Quote only the lines that start at the line with "You are a GUI" and run to the end of the entries; omit the pictures.

Saved data entries
.....
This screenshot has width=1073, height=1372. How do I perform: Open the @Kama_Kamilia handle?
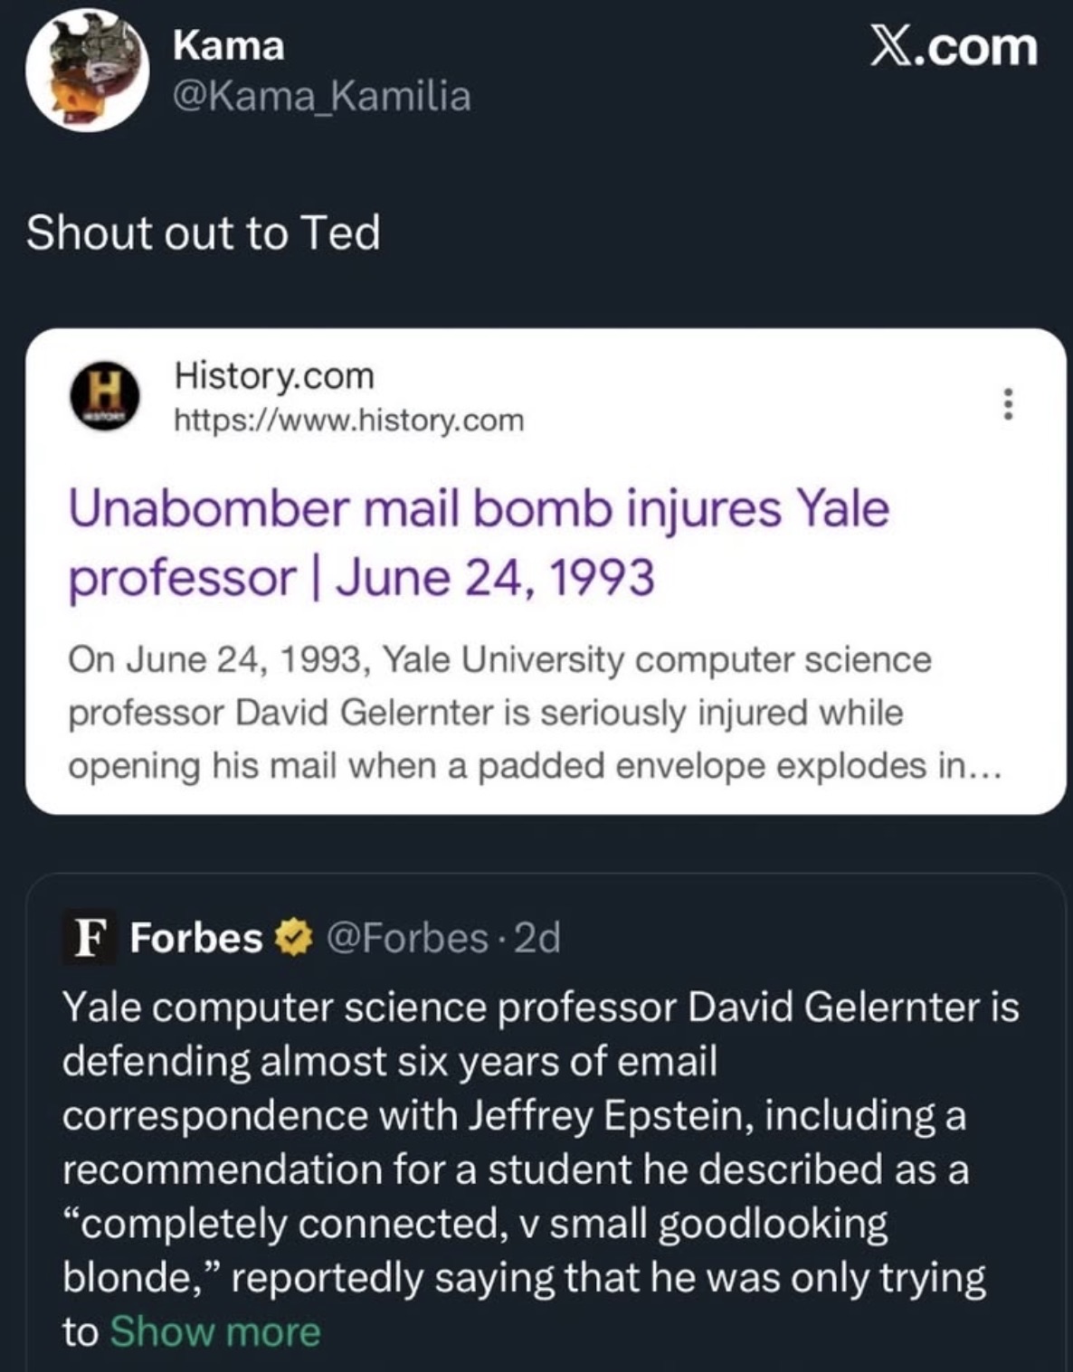point(321,96)
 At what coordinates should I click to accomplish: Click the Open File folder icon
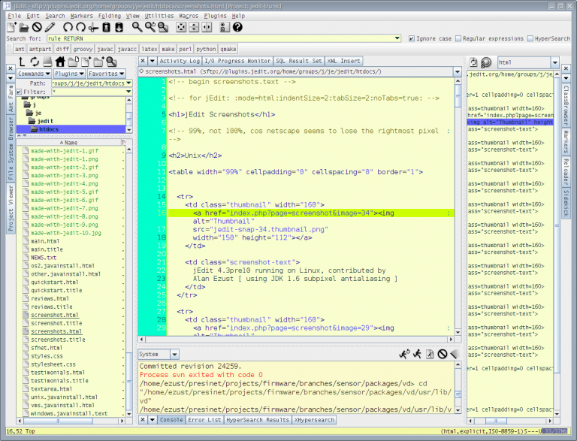tap(24, 27)
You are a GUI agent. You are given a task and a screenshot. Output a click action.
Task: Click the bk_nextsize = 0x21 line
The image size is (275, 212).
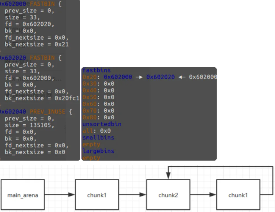tap(36, 44)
.....
* _SOLUTION TO THIS EXERCISE_:
You are a GUI agent. You are given a task and a screenshot. Output a click action.
Task: Click the bk_nextsize = 0x21 line
The image size is (275, 212).
tap(36, 44)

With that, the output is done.